▶ [MATERIAL FOR THIS TASK]:

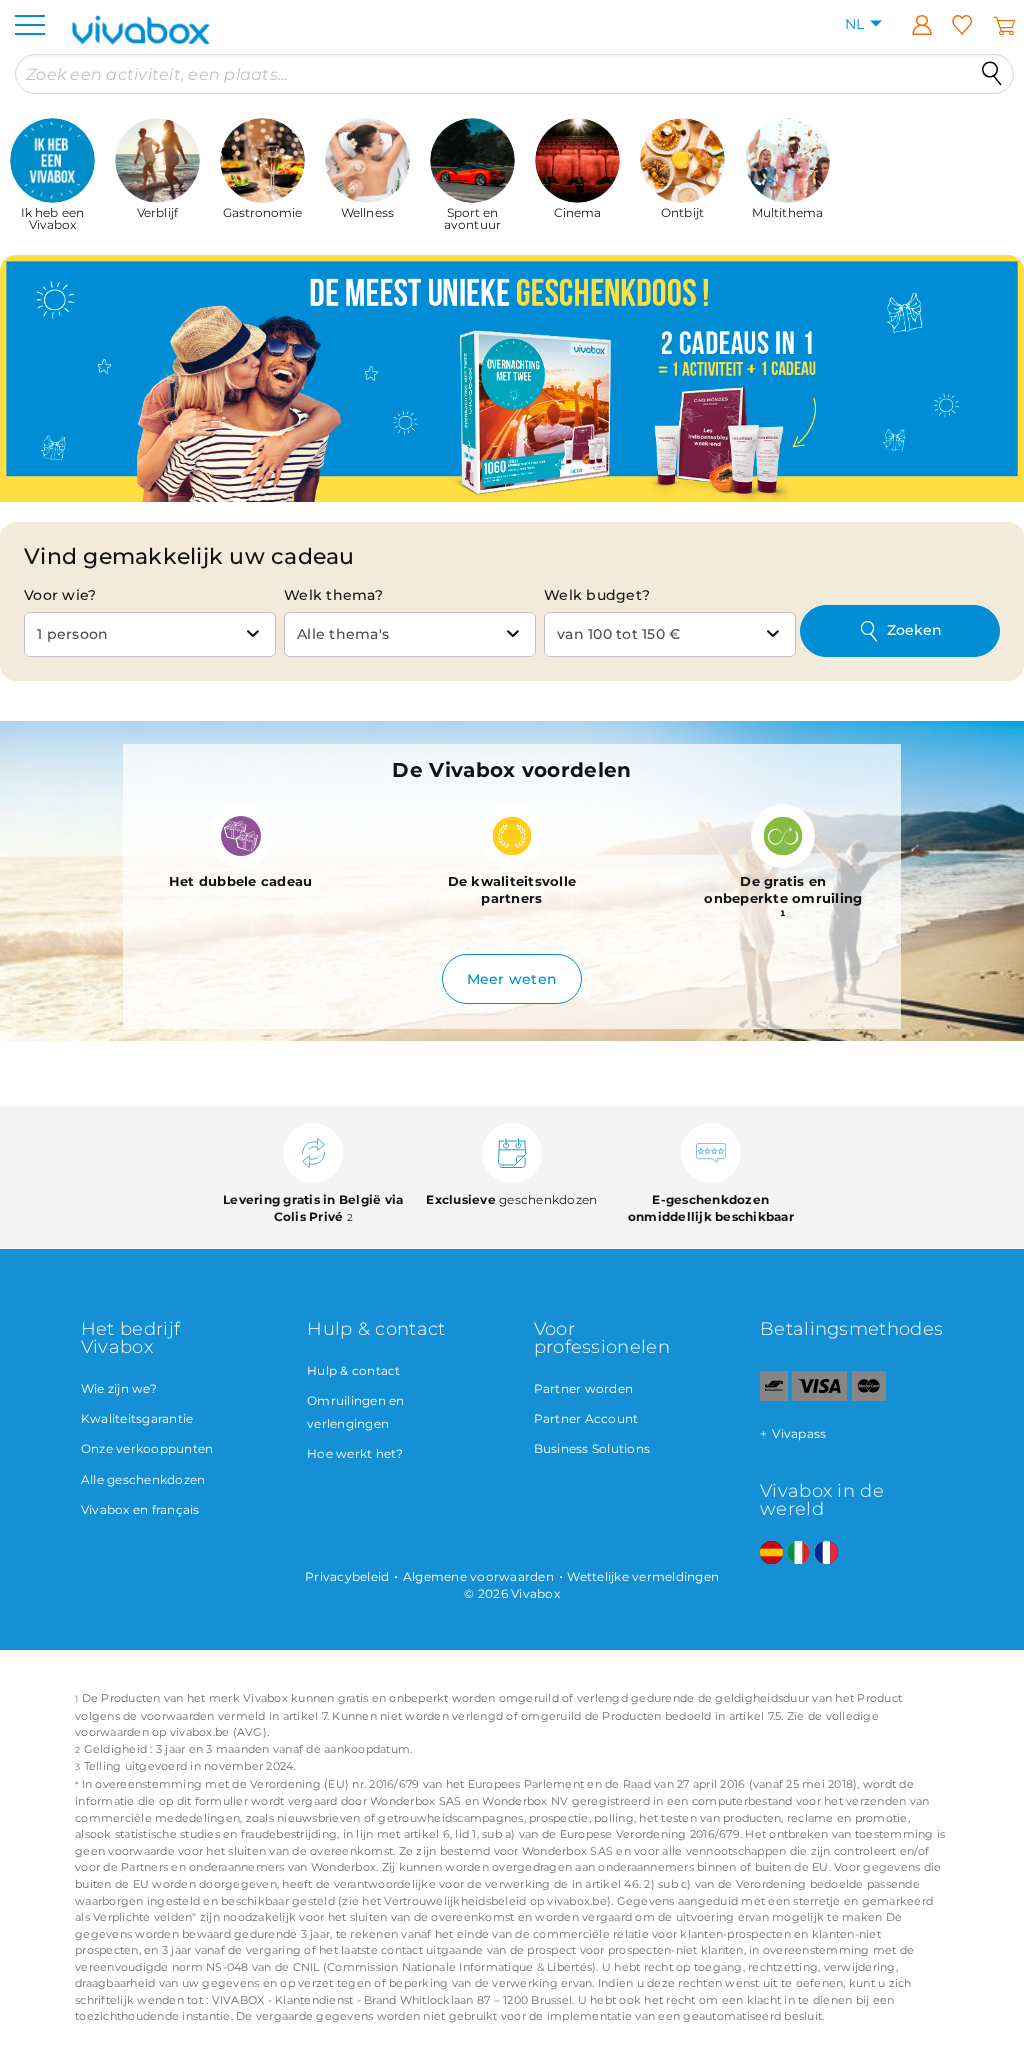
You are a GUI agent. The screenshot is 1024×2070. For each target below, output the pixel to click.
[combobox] (150, 634)
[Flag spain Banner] (771, 1553)
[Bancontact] (774, 1396)
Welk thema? (333, 595)
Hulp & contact (354, 1370)
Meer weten (512, 979)
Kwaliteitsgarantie (137, 1418)
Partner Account (586, 1418)
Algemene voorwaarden (478, 1576)
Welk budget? (597, 595)
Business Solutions (592, 1448)
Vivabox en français (140, 1509)
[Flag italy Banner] (798, 1553)
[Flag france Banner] (826, 1553)
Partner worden (584, 1388)
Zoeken (914, 630)
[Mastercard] (869, 1396)
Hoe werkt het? (355, 1453)
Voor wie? (60, 595)
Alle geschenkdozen (143, 1479)
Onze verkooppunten (147, 1448)
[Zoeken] (992, 74)
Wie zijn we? (119, 1388)
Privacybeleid (347, 1576)
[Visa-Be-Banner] (819, 1396)
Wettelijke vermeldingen (643, 1576)
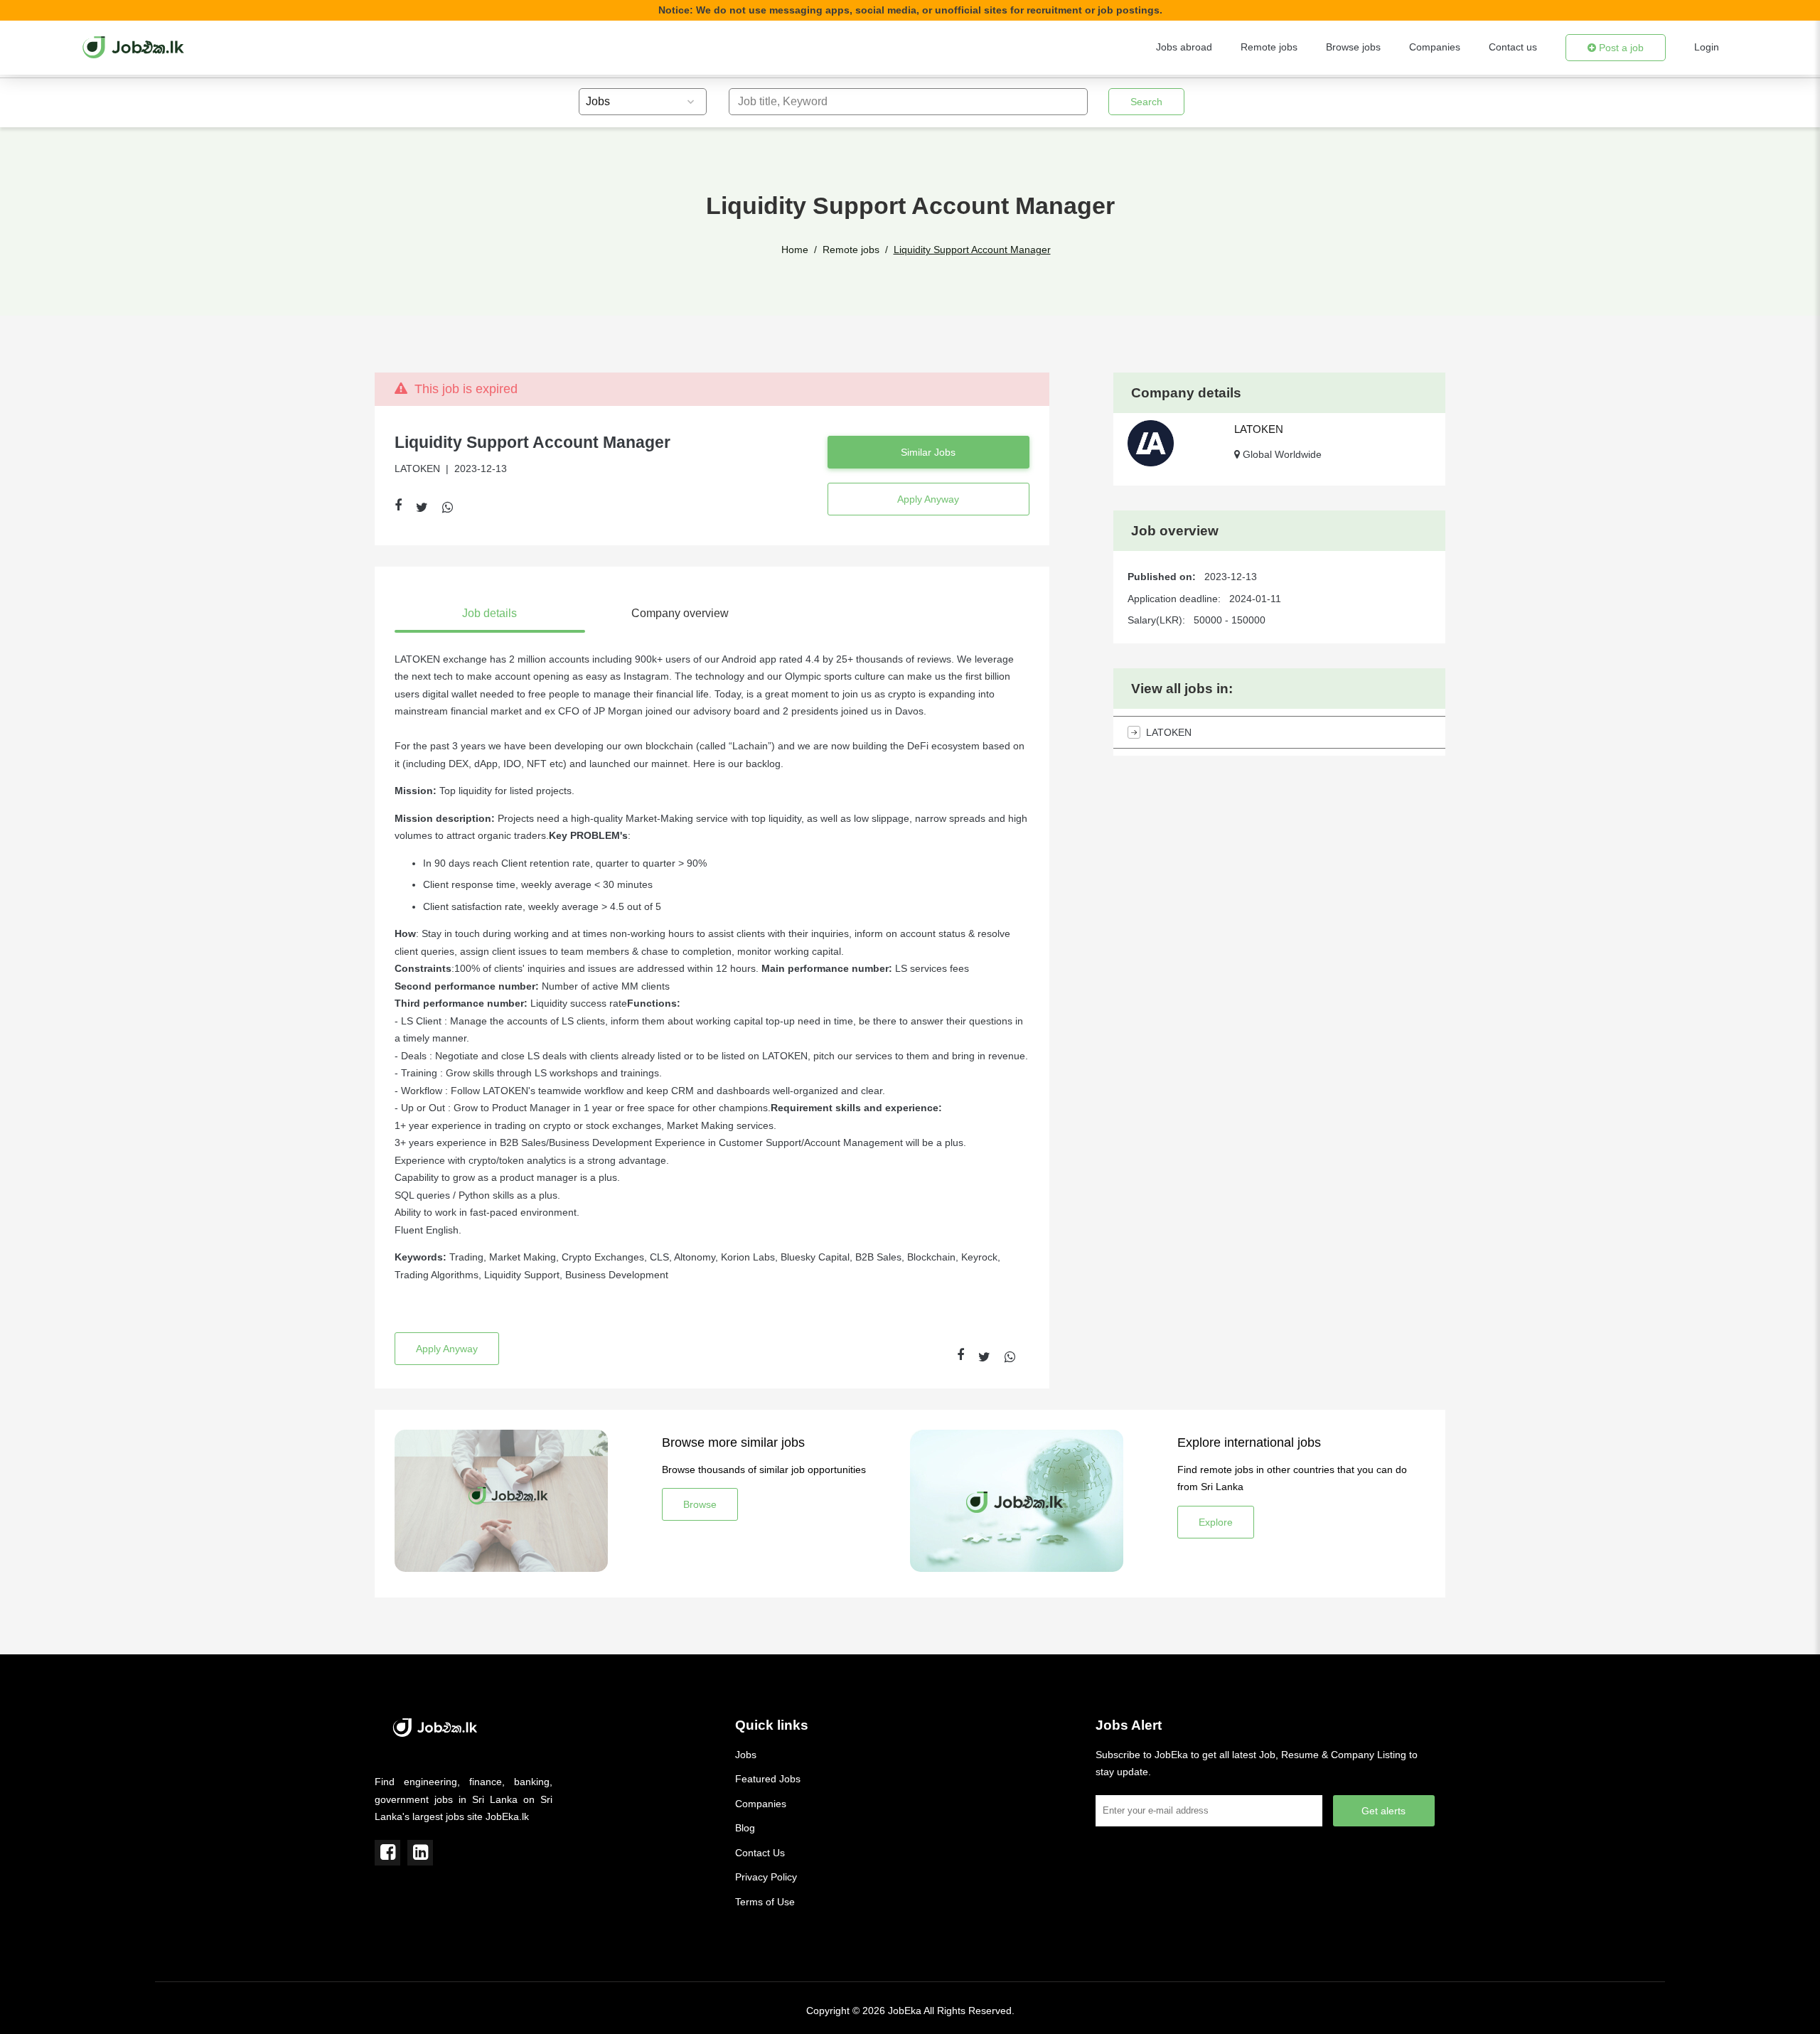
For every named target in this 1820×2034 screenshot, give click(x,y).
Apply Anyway (928, 499)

▶ [TASK TO CARRY OUT]:
The job is to return the listing above exactly, minus its pictures.

▶ [OUTPUT OF THE EXERCISE]:
You are a GUI agent. The screenshot is 1024×2070. For each target below, output the pixel to click.
[combobox] (150, 634)
[Flag spain Banner] (771, 1553)
[Bancontact] (774, 1396)
Welk thema? (333, 595)
Hulp & contact (354, 1370)
Meer weten (512, 979)
Kwaliteitsgarantie (137, 1418)
Partner Account (586, 1418)
Algemene voorwaarden (478, 1576)
Welk budget? (597, 595)
Business Solutions (592, 1448)
Vivabox en français (140, 1509)
[Flag italy Banner] (798, 1553)
[Flag france Banner] (826, 1553)
Partner worden (584, 1388)
Zoeken (914, 630)
[Mastercard] (869, 1396)
Hoe werkt het? (355, 1453)
Voor wie? (60, 595)
Alle geschenkdozen (143, 1479)
Onze verkooppunten (147, 1448)
[Zoeken] (992, 74)
Wie zijn we? (119, 1388)
Privacybeleid (347, 1576)
[Visa-Be-Banner] (819, 1396)
Wettelijke vermeldingen (643, 1576)
For every named target in this 1820×2034 screenshot, give click(x,y).
Apply Anyway (928, 499)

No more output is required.